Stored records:

--

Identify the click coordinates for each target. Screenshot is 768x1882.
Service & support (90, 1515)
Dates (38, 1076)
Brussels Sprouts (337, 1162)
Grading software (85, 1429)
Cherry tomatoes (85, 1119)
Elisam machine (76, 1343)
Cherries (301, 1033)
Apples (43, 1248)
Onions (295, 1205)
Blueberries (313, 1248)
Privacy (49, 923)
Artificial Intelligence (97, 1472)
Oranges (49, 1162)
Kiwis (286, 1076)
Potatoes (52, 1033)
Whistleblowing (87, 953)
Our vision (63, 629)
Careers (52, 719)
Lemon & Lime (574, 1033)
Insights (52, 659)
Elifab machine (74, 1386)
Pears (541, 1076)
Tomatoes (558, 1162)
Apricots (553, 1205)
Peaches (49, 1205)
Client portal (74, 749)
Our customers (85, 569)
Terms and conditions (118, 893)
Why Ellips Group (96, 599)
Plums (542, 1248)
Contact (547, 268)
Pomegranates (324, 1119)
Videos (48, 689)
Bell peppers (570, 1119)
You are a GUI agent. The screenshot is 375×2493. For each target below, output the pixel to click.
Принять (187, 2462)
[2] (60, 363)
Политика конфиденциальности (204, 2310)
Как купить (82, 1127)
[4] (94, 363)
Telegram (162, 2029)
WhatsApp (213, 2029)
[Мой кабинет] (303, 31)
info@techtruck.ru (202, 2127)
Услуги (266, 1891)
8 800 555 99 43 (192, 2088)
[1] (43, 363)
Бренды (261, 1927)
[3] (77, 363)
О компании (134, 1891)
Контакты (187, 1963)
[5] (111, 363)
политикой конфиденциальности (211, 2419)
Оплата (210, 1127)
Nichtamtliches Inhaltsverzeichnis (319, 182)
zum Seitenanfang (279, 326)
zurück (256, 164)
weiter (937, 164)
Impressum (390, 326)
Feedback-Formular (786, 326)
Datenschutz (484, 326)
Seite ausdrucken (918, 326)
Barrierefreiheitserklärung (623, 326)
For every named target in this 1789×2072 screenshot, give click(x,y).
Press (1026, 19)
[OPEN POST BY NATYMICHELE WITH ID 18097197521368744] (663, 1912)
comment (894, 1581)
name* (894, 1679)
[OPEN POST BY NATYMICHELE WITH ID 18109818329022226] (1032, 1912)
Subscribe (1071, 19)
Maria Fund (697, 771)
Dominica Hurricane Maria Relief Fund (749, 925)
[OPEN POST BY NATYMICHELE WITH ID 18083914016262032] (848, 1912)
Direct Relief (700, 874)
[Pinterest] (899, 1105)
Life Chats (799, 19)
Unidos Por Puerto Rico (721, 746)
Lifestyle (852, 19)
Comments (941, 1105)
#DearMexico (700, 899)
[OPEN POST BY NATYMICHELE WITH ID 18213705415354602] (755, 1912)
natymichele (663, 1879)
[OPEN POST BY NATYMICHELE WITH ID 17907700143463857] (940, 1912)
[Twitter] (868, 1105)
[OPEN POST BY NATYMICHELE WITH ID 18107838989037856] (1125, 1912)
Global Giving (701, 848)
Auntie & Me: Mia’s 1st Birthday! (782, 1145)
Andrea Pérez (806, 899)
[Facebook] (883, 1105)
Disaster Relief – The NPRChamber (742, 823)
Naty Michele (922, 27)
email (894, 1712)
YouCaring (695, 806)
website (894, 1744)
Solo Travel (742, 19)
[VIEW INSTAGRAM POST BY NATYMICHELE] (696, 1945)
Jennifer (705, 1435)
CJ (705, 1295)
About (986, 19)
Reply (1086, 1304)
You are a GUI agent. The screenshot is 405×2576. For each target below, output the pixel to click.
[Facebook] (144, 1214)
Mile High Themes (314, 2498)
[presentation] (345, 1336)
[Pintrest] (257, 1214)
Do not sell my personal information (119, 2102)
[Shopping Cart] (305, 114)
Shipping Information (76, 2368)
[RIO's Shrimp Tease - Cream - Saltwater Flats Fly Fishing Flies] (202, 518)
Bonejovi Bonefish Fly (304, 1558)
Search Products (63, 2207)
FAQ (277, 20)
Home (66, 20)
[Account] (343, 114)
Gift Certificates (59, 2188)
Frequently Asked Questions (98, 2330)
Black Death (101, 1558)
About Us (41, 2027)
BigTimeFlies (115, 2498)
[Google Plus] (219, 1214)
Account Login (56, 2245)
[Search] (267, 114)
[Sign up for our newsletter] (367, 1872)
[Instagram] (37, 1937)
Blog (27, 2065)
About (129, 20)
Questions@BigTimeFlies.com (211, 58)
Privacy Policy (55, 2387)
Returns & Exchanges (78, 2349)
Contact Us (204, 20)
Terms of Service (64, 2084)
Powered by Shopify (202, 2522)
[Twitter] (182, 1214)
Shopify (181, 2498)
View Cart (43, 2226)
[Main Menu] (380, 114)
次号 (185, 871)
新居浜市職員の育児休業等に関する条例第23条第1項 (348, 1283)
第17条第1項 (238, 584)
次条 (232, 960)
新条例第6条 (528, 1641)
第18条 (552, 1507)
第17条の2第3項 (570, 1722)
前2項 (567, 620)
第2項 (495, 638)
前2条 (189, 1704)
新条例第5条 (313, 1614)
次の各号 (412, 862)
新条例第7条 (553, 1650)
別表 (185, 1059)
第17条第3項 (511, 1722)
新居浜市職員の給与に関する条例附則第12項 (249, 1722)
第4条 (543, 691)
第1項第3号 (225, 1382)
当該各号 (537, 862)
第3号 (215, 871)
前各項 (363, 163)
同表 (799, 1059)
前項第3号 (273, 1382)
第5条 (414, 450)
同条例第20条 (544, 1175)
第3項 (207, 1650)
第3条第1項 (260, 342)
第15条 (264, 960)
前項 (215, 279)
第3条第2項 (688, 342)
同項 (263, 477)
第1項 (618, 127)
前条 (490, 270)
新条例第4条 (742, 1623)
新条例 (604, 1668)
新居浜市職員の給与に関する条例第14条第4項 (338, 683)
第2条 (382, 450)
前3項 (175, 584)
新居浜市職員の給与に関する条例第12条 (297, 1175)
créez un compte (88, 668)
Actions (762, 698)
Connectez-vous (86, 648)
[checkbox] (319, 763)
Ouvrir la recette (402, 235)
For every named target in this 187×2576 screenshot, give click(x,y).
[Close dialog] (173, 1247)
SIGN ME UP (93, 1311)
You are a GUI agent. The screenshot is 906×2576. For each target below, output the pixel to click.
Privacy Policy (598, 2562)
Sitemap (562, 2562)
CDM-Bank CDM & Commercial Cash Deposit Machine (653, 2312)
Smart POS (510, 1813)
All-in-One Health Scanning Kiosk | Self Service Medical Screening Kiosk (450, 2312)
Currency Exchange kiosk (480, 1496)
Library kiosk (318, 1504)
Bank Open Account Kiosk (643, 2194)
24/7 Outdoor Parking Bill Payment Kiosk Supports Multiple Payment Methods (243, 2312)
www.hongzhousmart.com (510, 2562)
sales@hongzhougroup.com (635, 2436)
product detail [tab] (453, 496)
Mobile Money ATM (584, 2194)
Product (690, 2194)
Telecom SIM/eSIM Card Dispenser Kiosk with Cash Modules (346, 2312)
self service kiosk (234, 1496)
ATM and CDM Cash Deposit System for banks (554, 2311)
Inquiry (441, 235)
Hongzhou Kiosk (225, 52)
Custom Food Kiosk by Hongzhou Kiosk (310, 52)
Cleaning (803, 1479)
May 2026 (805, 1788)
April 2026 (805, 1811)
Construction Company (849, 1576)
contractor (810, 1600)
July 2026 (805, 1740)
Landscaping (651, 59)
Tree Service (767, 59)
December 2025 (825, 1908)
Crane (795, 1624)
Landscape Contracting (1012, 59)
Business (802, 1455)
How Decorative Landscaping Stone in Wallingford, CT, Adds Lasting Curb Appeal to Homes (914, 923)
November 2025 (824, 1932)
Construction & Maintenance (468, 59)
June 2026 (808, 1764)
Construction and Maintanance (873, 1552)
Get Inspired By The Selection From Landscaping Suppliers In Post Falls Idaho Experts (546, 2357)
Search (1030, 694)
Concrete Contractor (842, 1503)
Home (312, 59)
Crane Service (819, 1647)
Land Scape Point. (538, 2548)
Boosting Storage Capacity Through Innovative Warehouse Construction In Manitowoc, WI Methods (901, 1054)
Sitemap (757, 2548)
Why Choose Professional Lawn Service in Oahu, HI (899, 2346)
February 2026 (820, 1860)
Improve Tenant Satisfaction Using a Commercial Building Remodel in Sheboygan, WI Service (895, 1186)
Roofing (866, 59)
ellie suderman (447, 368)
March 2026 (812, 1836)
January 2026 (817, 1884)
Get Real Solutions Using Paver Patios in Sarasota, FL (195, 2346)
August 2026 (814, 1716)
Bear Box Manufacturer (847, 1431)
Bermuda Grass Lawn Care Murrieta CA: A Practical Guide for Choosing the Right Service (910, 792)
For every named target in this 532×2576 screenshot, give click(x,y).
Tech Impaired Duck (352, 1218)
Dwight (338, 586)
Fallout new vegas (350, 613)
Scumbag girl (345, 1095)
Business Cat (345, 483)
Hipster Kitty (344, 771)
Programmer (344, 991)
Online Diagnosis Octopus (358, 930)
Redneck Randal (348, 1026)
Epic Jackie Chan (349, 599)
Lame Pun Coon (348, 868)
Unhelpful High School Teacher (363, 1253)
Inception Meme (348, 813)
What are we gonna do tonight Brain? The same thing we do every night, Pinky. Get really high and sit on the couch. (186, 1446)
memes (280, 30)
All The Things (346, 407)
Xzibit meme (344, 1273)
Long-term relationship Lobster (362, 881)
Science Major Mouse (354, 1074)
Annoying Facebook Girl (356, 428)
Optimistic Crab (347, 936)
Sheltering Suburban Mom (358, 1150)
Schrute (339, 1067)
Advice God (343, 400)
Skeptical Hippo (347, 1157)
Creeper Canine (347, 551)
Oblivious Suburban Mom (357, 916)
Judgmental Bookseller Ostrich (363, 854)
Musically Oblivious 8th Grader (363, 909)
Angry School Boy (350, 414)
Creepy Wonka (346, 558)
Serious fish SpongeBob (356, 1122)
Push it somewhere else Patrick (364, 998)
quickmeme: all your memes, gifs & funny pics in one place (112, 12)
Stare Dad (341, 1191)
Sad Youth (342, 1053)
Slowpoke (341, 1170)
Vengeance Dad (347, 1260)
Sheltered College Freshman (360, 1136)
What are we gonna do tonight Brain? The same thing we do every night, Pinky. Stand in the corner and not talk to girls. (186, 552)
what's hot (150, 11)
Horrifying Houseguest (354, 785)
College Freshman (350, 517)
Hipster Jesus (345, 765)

--

▶ [WHAT YOU WILL DO]
Word for word, restate the entries from the first line to the line that has "You are a GUI agent. The screenshot is 375×2493.", both included, and nothing else.

▶ [ANSWER FOR THE TASK]
Identify the click coordinates for each target. Screenshot is 768x1882.
Service & support (90, 1515)
Dates (38, 1076)
Brussels Sprouts (337, 1162)
Grading software (85, 1429)
Cherry tomatoes (85, 1119)
Elisam machine (76, 1343)
Cherries (301, 1033)
Apples (43, 1248)
Onions (295, 1205)
Blueberries (313, 1248)
Privacy (49, 923)
Artificial Intelligence (97, 1472)
Oranges (49, 1162)
Kiwis (286, 1076)
Potatoes (52, 1033)
Whistleblowing (87, 953)
Our vision (63, 629)
Careers (52, 719)
Lemon & Lime (574, 1033)
Insights (52, 659)
Elifab machine (74, 1386)
Pears (541, 1076)
Tomatoes (558, 1162)
Apricots (553, 1205)
Peaches (49, 1205)
Client portal (74, 749)
Our customers (85, 569)
Terms and conditions (118, 893)
Why Ellips Group (96, 599)
Plums (542, 1248)
Contact (547, 268)
Pomegranates (324, 1119)
Videos (48, 689)
Bell peppers (570, 1119)
You are a GUI agent. The screenshot is 375×2493. For each target below, output the pixel to click.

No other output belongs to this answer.